Testing The Current at Tampa Bay

We recently flew down to Tampa to visit some family and to attend a couple baptisms. In past trips to visit, we'd stay along the Gulf coast (although when we decided to fly through a hurricane for a previous baptism, we stayed closer to the church in Lakeland). While Tampa offers quite a bit to do, we've never actually stayed in the city. With just a short weekend trip, we decided to take advantage of Tampa's central location which was about half-way between family on the Gulf and family in-land. We stayed at Marriott's newest Autograph hotel, The Current, which happened to be a quick eight minute drive from the airport.

The Current Tampa Bay

The Current was scheduled to open in October when we booked our stay at the start of November, over Veteran's Day. Tampa appears to be in the middle of a hotel boom right now; next year will even see a JW Marriott built nearby. An impetus for the sudden boom is the 2021 Super Bowl1 which will be hosted at the nearby Raymond James Stadium. The location really is quite excellent for getting out of the airport, and while not being right next to much, being close to quite a bit as long as you don't mind a drive.

One of the drawbacks of the recent opening, and Marriott's general direction, is that it was hard to find eMail contacts for the hotel. Since we were travelling with our three young kids, I wanted to make sure there would not be any problem with occupancy limits. Many of the hotels2 I've reached out to have clarified that they don't count children in the posted occupancy limits. Unfortunately, there was no general contact for the hotel, so I tried the event coördinator and never received a response. Undeterred, we kept our reservation and presumed reason would win-out, as we'd booked a suite which, while it only had one bed, was bigger than the room options quoting five-person occupancy with two queen or two king beds.

Kids playing


After crossing the Tampa Bay Channel, we took the first turn off the highway. As you then get to the end of North Rocky Point Drive there is a parking garage on the right, but it is reserved for the office building3 located at the end of the road. Just before the office building is The Rusty Pelican, and just before that, is the turn-in for The Current.


The entry leading to The Current is inspired, and its one of the regular cover photos used by the hotel and Marriott. The drive leads up a curved entrance ramp that opens at the valet station and the entrance to the main lobby. The valet service was quick, efficient, friendly, and helpful; really everything you would want or expect from a valet, and a refreshing change from the mess in Niagara or the understaffed examples in NYC. Given the effortless affability they put-on as we loaded and unloaded our rented minivan, I found the $22 valet parking fee entirely reasonable; which is for the best, as getting around the area really needs a car, and there is no self-park option. If you happen to just be stopping in for a few hours, however, the restaurant and bar will validate parking, so you won't need to pay for the full day4.


The parking garage was exclusively for the valet attendants, although retrieving cars proved to be efficient.

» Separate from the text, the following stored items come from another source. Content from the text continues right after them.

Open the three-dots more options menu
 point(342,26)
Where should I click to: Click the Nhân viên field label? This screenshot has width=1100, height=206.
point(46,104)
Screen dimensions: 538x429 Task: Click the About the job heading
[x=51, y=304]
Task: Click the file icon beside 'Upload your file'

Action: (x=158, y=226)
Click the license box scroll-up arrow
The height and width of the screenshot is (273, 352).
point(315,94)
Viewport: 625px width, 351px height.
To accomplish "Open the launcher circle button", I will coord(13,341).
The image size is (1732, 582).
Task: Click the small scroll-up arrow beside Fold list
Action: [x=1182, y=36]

There was only only one person working at the small reception desk, but there was also only one person ahead of me. The agent was was cheerful, professional, and quick—we got our key and the run-down of Platinum benefits in about as much time as it took for the valet and porter to finish loading our luggage onto a trolley. The agent clarified that there was no lounge on the property, so we had the option of 750 point per day or breakfast in the restaurant for two guests (which is standard for Autograph collection hotels). He did mention that the breakfast was from a limited menu, but did not know anything else about the option; we did later check with the restaurant and the options were basic meat-and-starch options, like biscuits and gravy ($14 on the menu), although you could also choose a $5 discount off of another item.


Sitting area along the main spine of the first floor, connecting the entrance with the restaurants and exiting at the pool.

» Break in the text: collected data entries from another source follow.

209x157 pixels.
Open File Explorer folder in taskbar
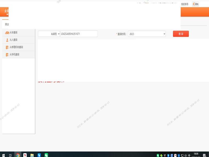(32, 155)
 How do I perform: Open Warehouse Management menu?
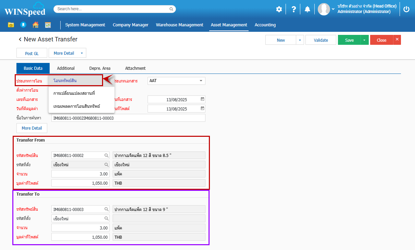179,25
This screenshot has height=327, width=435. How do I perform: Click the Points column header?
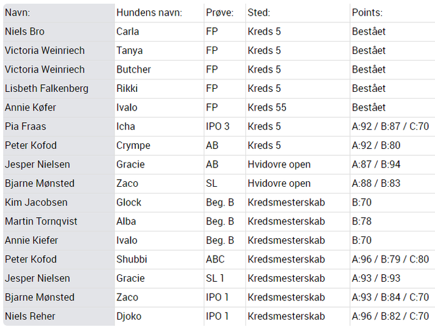pos(393,13)
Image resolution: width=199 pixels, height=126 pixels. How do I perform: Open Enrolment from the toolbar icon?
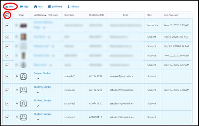click(50, 6)
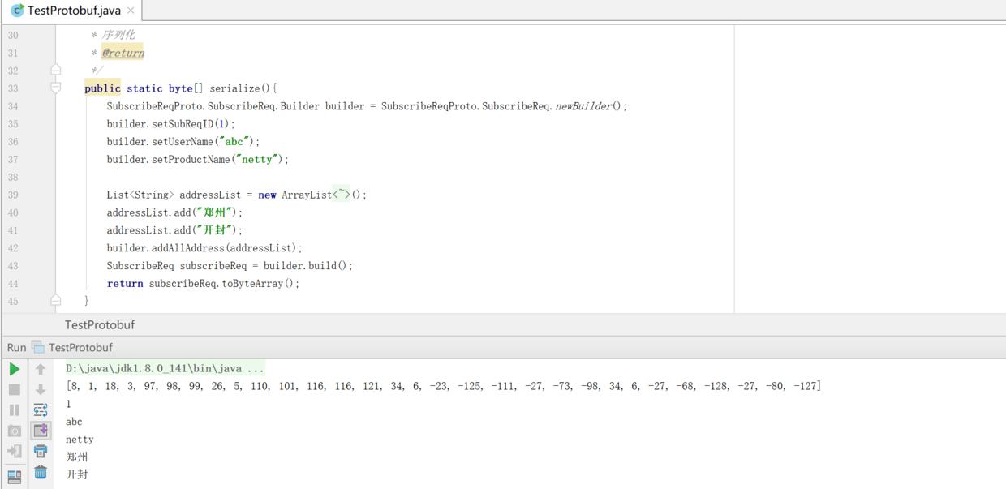Select the TestProtobuf run configuration tab
Viewport: 1006px width, 489px height.
click(80, 347)
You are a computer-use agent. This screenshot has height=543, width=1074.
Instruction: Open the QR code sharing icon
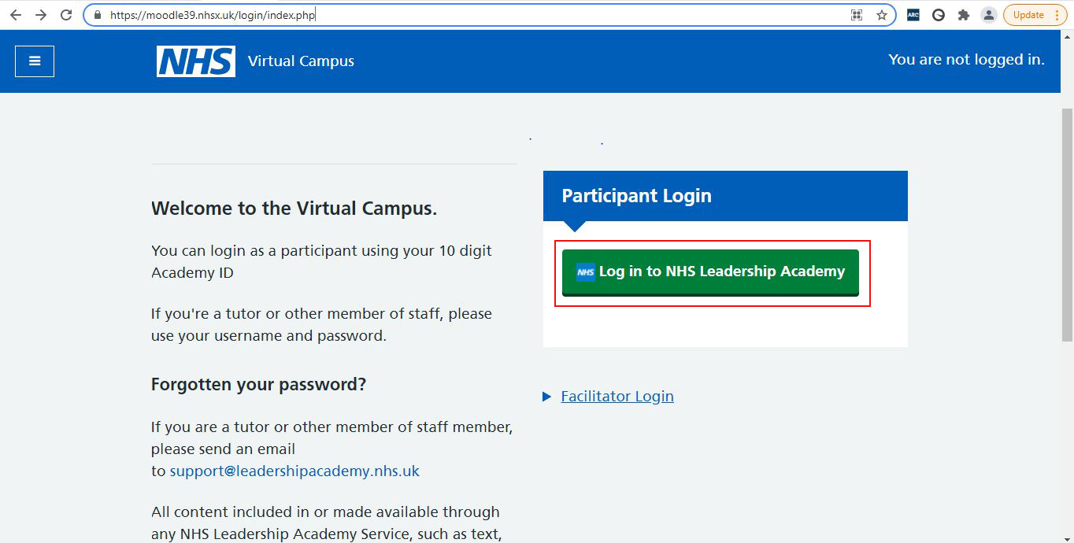pos(856,14)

The agent began offering to show us to our room, but as our luggage was rolling up to the desk at that moment, he deferred to the porter. Also at this time, family who was meeting us at the hotel arrived, and there was a bit of commotion, with the upshot of there not being enough space in the elevator. The porter said he would meet us in our room, but never told us how to get there before the elevator closed. It turns-out to have been fairly obvious: the hotel follows the standard pattern of prefixing the room number with the floor, so we took a stab that we were headed-up to the top floor and then turned away from the Rox Rooftop Bar down the only hallway full of room. A little more disappointing is that he didn't give us any details about the room: although we eventually figured-out which connecting room was attached to the living area we'd entered and how to turn on the rest of its lights, it would have been a nice touch to give a quick overview before obviously being non-obvious that he was waiting for his tip, collecting, and scurrying away.

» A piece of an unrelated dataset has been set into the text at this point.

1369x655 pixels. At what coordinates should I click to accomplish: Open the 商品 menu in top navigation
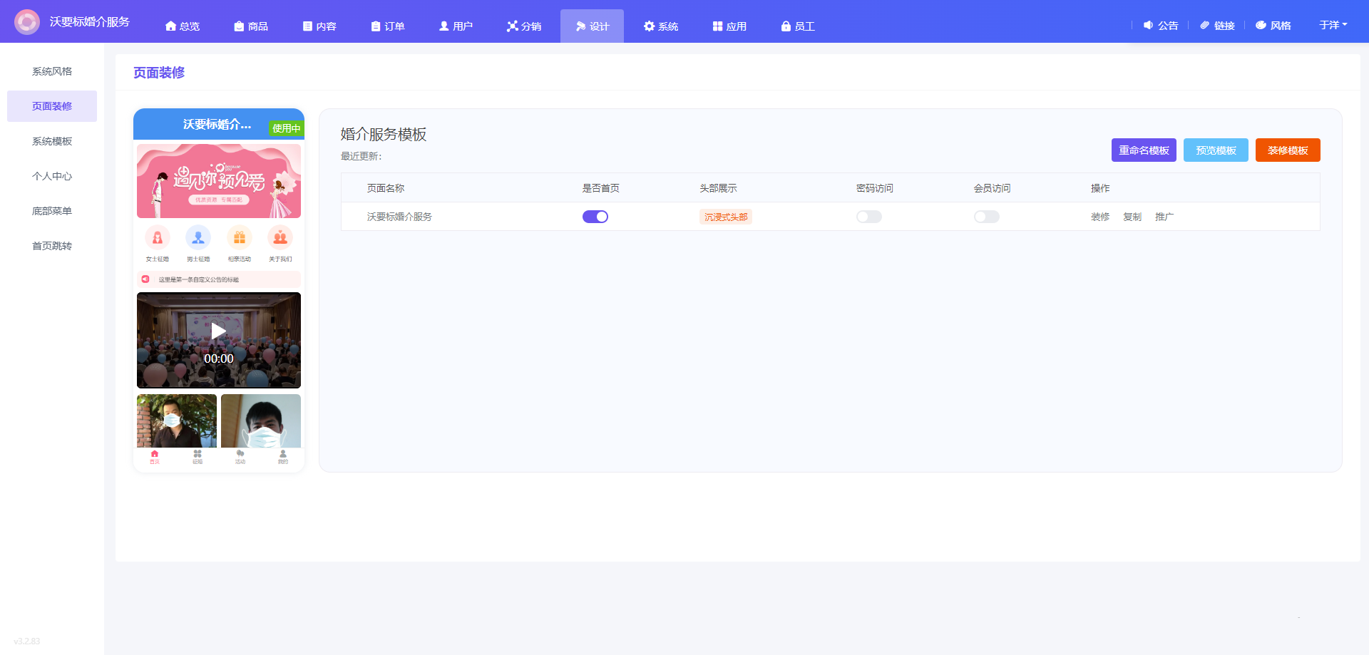pyautogui.click(x=251, y=26)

Grandparents looking out the window

The kids' grandparents met us at check-in, and marvelled at the view as we settled-in.

The Room

We booked the three-bay king suite. We didn't know much more about it than it had one more bay than the two-bay king suite, and was 1,200 square feet compared to the latter's 900 square feet. Standard rooms are 450 square feet, while there is an extended room offering 520 square feet. In addition to single-king rooms, there are rooms with either two queen-beds (small premium) or two king beds (larger premium) which are listed as fitting five adults. Finally, there's the 560 square foot Extended King Suite, which sounds like a studio (i.e. non-suite).

King bedroom

The king room was effectively a connecting room on the living area. While most things looked finished and complete, some of the artwork was simply leaning against the wall rather than properly hung.

Our room had a modern, minimalist aesthetic, but amazingly suited for our needs. It had a hard wood floor, which wasn't the softest or quietest surface for our just-starting-to-walk toddlers, but it was easier to clean. We found there to be sufficient outlets, and the TVs disappeared into the wall; unfortunately these were a pretty tight fit and I had trouble finding a slot for the Amazon Fire so we did evening shows for my daughter on a tablet. From what I can surmise by the names, the two bay adds essentially a connecting room with its own entrance and living area (second TV, sofa, chairs and half bath). The three bay, of which there seem to be very few (if not just the one) is similar, except the connecting room extends behind the couch to include a 300 square foot dining area5. We set-up the boys' cribs in the dining section, and despite floor-to-ceiling windows, had no problem with light given the fully adequate black-out curtains.


There was plenty of seating in the suite, I found the room quite functional.

Living room

The living area of the suite, with the second entrance visible on the right, a half bathroom with a sliding door to its left, and the connecting door to the bedroom out-of-frame to the right.

Connecting door

One twin coming by to say hello, while the other was trying to get into the bedroom.

Living area

There was plenty of space for the kids to move around, and we could set-up a convenient changing station. An optional second connecting room is past the dining area, in front of which we'd placed the dining table chairs to make room for the cribs and walking space.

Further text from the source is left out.